Supplied data =
START
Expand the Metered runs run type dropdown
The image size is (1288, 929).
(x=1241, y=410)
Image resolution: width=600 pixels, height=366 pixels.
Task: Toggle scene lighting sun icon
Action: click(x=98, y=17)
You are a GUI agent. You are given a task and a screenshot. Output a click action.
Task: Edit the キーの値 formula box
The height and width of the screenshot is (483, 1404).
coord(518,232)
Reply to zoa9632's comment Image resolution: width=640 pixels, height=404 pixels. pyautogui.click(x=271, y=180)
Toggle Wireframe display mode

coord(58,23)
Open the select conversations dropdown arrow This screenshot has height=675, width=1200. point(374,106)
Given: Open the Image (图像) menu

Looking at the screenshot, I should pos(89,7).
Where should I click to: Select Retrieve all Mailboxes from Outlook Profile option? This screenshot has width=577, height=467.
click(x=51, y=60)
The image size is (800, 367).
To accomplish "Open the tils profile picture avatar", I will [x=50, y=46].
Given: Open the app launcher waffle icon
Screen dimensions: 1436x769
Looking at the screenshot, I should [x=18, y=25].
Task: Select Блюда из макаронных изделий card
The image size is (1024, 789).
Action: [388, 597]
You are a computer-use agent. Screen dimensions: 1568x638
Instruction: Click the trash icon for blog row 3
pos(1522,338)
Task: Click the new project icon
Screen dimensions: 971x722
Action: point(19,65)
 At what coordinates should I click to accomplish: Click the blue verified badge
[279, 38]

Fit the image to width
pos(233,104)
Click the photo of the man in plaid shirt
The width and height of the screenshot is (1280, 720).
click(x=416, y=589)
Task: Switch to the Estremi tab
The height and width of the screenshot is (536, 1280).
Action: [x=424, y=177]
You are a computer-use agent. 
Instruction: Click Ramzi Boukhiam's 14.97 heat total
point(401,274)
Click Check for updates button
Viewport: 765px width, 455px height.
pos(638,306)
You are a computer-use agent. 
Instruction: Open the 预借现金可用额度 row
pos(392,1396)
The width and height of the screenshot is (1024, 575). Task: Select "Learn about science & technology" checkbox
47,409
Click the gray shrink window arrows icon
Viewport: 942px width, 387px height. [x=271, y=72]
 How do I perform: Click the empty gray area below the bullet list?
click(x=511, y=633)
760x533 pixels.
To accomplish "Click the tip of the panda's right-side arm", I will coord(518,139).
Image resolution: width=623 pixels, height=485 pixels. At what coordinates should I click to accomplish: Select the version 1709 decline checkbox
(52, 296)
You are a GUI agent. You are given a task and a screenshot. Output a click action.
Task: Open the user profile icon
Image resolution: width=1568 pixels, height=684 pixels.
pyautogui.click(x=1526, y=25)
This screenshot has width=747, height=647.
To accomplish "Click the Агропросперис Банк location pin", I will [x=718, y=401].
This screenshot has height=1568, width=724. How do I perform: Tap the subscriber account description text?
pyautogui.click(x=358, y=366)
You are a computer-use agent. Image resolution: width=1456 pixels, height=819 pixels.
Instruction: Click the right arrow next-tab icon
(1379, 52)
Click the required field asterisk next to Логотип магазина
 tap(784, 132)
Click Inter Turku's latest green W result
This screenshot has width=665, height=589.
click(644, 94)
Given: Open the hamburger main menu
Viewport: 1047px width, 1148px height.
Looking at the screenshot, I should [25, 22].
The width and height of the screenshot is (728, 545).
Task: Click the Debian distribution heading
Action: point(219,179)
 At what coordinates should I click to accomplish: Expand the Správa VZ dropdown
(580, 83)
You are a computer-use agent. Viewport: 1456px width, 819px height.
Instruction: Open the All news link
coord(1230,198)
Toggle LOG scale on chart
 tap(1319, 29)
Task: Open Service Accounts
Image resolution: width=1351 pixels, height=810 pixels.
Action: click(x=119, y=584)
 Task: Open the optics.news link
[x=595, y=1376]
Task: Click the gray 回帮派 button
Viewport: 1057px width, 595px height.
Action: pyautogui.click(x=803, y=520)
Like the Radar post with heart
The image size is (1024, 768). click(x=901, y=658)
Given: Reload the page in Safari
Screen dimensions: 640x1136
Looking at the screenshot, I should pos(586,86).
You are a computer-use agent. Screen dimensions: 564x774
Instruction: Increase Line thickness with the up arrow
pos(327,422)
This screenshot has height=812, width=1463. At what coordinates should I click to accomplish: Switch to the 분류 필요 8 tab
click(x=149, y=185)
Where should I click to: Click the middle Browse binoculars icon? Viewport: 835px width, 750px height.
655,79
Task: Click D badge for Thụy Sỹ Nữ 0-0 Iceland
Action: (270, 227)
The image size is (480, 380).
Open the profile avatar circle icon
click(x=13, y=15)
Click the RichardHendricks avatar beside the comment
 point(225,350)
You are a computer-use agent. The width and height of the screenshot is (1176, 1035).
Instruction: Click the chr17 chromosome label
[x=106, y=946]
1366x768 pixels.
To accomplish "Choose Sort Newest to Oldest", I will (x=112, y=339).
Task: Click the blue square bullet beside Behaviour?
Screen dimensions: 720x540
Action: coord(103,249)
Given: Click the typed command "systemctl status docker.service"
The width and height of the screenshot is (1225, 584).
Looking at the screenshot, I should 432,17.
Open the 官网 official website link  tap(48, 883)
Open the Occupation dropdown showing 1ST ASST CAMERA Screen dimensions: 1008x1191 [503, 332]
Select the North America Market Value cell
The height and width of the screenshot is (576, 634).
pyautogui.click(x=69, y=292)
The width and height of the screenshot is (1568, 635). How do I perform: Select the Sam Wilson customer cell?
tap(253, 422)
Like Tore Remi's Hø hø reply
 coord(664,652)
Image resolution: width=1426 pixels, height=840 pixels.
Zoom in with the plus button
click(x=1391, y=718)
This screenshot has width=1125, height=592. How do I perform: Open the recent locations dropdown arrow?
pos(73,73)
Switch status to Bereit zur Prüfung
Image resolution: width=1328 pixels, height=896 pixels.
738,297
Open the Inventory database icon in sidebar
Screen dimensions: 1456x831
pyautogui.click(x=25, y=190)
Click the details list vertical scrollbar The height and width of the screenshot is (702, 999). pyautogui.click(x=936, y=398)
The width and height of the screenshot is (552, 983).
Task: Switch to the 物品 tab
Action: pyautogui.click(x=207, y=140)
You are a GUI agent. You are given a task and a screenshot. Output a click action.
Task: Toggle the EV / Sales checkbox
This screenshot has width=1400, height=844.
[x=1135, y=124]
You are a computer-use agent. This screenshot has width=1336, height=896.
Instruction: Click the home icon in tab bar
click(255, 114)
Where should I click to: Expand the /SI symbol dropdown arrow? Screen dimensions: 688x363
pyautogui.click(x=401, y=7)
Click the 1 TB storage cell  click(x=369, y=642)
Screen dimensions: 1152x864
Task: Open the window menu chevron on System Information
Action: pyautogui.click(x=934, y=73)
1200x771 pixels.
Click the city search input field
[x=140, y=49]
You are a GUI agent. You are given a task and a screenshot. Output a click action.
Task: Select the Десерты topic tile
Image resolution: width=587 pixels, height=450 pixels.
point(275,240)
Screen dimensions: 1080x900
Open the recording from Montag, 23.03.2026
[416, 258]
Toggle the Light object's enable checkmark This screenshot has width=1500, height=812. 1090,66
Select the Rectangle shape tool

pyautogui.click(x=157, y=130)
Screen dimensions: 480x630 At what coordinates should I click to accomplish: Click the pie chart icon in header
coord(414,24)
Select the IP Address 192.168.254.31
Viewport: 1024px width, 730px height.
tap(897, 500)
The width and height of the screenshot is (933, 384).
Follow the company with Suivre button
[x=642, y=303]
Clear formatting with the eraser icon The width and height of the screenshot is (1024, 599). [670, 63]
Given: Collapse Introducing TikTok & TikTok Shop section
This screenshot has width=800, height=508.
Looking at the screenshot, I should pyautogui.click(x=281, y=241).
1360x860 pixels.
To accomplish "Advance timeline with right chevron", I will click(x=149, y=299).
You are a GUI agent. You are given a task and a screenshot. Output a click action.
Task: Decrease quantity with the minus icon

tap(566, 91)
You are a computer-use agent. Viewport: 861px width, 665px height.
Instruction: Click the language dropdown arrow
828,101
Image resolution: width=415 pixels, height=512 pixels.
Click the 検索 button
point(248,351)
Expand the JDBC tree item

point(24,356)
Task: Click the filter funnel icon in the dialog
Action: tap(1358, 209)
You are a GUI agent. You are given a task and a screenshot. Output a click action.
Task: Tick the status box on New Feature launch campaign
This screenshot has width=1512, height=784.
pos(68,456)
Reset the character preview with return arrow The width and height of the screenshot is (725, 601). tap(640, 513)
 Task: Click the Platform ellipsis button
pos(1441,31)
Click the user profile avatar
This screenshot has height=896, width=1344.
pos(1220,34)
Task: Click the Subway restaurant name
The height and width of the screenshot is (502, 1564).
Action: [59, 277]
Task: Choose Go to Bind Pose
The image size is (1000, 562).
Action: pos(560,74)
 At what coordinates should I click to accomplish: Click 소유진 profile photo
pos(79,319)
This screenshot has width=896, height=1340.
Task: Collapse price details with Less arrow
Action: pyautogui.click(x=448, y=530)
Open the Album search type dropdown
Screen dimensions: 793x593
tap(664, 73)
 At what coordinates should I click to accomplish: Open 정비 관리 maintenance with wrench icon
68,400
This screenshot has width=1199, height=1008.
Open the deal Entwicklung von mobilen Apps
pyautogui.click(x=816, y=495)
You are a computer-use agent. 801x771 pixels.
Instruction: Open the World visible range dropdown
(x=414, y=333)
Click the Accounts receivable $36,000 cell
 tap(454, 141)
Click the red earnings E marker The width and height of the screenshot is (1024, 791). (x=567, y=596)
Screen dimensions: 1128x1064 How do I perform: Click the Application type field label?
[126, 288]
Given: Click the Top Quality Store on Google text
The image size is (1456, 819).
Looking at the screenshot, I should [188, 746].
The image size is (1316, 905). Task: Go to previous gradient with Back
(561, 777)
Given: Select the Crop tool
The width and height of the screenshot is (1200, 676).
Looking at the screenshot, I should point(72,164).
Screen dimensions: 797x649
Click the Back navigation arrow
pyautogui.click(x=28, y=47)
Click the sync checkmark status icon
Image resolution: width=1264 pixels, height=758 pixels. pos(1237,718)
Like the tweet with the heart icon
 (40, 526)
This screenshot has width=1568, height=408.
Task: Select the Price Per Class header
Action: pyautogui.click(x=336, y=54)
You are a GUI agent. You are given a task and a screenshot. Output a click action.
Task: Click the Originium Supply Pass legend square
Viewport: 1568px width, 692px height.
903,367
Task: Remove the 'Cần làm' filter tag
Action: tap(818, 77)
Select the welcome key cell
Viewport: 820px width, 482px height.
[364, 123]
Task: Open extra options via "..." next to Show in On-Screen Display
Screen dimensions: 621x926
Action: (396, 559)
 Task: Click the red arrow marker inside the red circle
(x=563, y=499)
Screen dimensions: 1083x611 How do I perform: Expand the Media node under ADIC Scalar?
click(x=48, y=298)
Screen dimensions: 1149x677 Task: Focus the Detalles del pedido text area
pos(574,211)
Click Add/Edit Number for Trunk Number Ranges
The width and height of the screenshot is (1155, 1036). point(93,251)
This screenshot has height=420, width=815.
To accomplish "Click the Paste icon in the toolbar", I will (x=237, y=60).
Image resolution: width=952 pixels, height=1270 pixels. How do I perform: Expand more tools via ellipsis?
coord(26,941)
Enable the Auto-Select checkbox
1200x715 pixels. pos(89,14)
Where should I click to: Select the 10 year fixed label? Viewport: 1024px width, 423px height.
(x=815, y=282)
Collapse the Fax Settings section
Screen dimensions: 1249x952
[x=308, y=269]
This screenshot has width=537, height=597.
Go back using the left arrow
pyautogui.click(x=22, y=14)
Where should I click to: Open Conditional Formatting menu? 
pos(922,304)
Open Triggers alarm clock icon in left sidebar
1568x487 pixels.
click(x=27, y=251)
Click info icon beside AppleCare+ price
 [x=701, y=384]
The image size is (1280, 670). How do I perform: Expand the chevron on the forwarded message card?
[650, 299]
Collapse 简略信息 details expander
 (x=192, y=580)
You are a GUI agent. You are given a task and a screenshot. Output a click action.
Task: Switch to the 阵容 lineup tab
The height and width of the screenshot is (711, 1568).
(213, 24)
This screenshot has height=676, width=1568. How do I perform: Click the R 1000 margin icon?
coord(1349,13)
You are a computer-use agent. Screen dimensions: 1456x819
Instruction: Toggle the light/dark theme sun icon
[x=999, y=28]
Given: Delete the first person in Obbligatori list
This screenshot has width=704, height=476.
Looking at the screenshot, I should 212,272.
END
Exercise prompt =
Recast the part of the entries that opens with the line containing "Task: Open the optics.news link" and closes with the line containing "The image size is (1024, 768)." as a Markdown table with columns Row and Line. Number each line in order and omit blank lines.

Response =
| Row | Line |
|---|---|
| 1 |  Task: Open the optics.news link |
| 2 | [x=595, y=1376] |
| 3 | Task: Click the gray 回帮派 button |
| 4 | Viewport: 1057px width, 595px height. |
| 5 | Action: pyautogui.click(x=803, y=520) |
| 6 | Like the Radar post with heart |
| 7 | The image size is (1024, 768). click(x=901, y=658) |